Welcoming Peter Copping to Lanvin — a studio visit with fashion’s newest most experienced hand

This article first appeared on Vogue.

With the winds of change — or gale-force gossip, rather — sweeping so many fashion houses, it falls to Peter Copping to make the first of several hugely anticipated debuts of the year. His inaugural show for Lanvin takes to the runway on Sunday, 26 January. The twinkly-eyed British designer, whose optimistic sense of humour is allied with all kinds of professional competencies, has a surprise or two up his sleeve. Appropriately enough for a house showing on the bridge day between the Paris Men’s shows and the haute couture schedule, Copping is about to show men’s and women’s collections together. “It’s really the first time I’ve done menswear,” he beams. “It’s so important to be challenged all the time.”

And there really can’t be much that Copping hasn’t done. It’s no flattery to say that the 57-year-old is one of the most highly experienced and much-liked designers who’ve been either a frontman or a key behind-scenes studio asset for years. From 2020 to last summer, he was at Balenciaga, working with Demna in the couture studio. His first job — back in 1994, recently graduated from Central Saint Martins and the Royal College of Art — was at Sonia Rykiel, “which gave me my first love for knitwear”. In between, he was a right-hand on pre-collections during Marc Jacobs’s tenure at Louis Vuitton, artistic director at Nina Ricci from 2009 to 2014, and briefly creative director of Oscar de la Renta from 2014 to 2015.

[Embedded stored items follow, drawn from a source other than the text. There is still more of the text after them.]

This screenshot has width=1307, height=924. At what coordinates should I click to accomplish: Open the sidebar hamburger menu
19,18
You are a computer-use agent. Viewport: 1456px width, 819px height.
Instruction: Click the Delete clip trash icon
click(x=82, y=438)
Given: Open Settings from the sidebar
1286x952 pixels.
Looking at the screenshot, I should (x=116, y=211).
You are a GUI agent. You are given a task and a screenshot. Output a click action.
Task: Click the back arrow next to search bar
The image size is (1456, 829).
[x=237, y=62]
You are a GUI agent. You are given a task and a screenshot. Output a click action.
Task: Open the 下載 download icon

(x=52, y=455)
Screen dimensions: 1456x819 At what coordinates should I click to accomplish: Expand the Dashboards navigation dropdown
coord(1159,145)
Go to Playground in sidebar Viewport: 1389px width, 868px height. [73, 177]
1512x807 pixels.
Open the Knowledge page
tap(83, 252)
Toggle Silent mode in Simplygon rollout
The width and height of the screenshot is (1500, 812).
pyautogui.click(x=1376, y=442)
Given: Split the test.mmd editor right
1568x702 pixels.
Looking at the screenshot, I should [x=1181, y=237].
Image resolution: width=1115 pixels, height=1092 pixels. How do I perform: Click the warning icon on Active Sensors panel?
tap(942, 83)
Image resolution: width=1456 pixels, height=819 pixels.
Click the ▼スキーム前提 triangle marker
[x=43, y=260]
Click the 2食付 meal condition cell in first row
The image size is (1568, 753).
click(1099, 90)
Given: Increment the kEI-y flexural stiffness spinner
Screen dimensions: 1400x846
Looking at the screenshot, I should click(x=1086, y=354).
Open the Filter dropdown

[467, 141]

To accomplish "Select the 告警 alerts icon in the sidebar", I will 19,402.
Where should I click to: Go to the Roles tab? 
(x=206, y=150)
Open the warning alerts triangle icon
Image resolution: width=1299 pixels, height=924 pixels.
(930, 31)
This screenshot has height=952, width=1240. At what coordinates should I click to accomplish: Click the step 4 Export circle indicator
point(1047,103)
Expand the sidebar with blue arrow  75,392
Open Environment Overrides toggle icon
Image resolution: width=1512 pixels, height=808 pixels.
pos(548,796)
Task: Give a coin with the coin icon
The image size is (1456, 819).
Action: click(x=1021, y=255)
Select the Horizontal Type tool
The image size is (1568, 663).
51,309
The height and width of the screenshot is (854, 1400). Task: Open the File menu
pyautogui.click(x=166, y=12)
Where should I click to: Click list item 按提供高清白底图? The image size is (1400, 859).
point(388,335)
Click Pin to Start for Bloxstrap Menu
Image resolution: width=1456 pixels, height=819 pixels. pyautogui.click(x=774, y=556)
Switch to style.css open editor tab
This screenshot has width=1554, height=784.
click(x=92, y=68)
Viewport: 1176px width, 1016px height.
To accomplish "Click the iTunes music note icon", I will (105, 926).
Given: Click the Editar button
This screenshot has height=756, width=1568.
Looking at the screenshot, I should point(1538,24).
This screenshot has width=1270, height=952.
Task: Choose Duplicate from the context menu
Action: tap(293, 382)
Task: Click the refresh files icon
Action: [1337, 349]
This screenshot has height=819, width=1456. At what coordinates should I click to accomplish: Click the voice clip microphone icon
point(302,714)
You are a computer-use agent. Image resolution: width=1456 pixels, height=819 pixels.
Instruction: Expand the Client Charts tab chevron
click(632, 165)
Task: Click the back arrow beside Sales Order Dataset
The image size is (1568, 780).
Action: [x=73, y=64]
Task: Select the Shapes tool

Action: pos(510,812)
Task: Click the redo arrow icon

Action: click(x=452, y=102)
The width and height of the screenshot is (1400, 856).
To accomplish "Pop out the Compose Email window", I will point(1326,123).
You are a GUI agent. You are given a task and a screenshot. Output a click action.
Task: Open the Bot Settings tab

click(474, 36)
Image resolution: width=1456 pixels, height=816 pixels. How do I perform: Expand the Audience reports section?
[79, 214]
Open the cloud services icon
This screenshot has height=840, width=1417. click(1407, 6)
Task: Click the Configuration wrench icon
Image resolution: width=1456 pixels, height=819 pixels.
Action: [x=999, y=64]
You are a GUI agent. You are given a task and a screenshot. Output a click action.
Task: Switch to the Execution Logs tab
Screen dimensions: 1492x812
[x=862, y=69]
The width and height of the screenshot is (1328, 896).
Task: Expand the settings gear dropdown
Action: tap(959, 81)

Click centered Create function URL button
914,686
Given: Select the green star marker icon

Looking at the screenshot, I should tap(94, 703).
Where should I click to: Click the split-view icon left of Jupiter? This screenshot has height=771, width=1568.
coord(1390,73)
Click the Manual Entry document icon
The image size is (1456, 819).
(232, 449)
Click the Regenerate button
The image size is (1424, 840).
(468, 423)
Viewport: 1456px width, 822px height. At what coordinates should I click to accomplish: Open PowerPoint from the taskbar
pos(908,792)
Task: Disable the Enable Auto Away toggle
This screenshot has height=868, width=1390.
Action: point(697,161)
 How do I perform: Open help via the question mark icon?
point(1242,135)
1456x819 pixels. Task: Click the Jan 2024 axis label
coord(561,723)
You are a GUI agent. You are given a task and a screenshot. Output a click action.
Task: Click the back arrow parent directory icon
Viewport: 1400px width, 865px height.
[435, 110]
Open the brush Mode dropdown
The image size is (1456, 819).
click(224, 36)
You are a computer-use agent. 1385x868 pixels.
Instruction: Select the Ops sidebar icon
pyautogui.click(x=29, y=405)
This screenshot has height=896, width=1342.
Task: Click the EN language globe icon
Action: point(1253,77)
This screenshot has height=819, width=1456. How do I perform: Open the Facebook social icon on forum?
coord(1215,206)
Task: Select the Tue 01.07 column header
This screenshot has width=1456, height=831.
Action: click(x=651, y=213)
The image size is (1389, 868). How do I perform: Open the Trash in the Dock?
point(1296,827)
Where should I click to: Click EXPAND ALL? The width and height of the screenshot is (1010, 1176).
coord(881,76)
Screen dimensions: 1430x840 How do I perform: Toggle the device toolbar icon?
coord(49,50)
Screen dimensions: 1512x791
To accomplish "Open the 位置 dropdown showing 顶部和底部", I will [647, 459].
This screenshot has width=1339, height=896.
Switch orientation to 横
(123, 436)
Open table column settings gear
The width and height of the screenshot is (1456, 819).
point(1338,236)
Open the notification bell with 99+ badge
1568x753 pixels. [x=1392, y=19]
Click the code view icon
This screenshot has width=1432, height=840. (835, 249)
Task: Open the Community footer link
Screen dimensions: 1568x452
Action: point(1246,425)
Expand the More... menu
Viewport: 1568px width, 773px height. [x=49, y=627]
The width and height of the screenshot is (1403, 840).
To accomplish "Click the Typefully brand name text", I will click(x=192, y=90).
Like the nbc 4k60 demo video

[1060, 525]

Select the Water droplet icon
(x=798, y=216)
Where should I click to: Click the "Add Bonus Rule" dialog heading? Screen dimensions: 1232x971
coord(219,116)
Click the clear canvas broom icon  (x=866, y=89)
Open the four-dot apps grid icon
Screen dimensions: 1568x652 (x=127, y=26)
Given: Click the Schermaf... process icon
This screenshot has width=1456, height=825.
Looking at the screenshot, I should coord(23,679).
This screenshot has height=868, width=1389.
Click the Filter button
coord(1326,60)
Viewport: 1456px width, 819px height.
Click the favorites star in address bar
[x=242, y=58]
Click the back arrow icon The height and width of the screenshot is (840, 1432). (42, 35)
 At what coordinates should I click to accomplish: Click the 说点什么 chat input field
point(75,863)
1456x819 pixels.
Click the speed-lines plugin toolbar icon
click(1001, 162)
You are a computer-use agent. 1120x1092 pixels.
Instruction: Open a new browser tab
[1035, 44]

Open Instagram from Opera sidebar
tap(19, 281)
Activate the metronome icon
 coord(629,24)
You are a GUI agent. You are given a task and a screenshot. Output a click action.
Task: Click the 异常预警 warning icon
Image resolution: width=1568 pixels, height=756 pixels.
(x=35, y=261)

“I’ve worked out that I’ve actually lived more of my life in Paris than in the UK,” he laughs. “Thirty years, last year.” Knowing his way around — and experiencing the changes in the industry, and the impacts from them on design staff — means he’s bringing a professional empathy to the house of Lanvin. “When I came here I wanted to work with the team. I don’t like it so much when a new director comes in, and then everyone loses their job. There’s a really good team who know their craft and the house.”

For this conversation, Copping and I were starting off in the Lanvin studio, where he joined in September, and then — he promised — taking a stroll over to visit Jeanne Lanvin’s studio, which has been there above the boutique on the Rue du Faubourg Saint-Honoré since the 1920s.